Selected excerpt.
== == ==

Data Carddass (データカードダス, Dēta Kādodasu) is a series of Japanese arcade game machines created by Bandai, which largely focus around the digital use of collectible trading cards. It is an expansion of Bandai's Carddass collectible trading card series, which allows players to use special cards to interact with arcade video games. Many of these machines revolve around various anime and tokusatsu franchises owned by Bandai. The machines first began release in Japanese arcades from March 2005.

Bandai had sold 100,000 Data Carddass arcade machines by March 2012. For use with the machines, over 2.4 billion Data Cardass cards had been sold by 2017, increasing to 2.749 billion Data Carddass cards sold as of March 2021.

== == ==

Excerpted data.
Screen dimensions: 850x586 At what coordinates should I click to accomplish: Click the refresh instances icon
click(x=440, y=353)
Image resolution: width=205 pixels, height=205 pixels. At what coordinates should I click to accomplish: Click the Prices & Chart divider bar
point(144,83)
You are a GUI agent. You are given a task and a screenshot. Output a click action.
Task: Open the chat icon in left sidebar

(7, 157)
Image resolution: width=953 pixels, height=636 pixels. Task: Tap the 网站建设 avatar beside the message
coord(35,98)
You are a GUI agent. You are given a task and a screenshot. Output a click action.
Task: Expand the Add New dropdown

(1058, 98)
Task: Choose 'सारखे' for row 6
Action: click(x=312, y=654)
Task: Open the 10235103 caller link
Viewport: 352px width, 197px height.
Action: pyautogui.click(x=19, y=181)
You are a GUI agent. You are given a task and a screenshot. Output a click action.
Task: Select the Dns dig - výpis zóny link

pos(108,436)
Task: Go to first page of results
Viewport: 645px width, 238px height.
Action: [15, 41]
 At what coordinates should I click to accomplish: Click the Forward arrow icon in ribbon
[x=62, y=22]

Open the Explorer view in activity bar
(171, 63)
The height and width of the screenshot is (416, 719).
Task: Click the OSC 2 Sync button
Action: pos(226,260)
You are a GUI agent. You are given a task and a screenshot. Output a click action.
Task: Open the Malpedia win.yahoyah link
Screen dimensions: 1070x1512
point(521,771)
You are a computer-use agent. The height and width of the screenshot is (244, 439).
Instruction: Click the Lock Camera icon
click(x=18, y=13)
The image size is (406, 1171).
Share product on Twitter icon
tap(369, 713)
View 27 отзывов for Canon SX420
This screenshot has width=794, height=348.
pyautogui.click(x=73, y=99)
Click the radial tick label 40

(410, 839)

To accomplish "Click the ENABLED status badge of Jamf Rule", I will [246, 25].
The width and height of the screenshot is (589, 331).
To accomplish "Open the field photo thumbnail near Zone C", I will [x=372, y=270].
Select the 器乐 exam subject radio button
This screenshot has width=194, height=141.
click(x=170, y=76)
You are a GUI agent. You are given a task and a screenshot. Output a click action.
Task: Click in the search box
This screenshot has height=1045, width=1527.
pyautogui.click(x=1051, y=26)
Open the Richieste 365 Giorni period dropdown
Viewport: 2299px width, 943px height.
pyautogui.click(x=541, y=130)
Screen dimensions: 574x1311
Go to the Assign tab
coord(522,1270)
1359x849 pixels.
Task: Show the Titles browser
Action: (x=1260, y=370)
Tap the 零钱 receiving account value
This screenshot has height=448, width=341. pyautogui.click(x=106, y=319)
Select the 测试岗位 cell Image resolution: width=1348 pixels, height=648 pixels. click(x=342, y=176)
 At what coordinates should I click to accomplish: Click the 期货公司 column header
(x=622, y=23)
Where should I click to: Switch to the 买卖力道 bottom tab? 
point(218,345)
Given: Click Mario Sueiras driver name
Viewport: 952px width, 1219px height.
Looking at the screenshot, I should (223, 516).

== == ==

Work instructions.
Based on the Data Carddass text, what are the billions of Data Carddass cards sold for, and what do the machines mainly center on?

Expected answer.
The cards are sold for use with the Data Carddass arcade machines. The machines largely center on the digital use of collectible trading cards.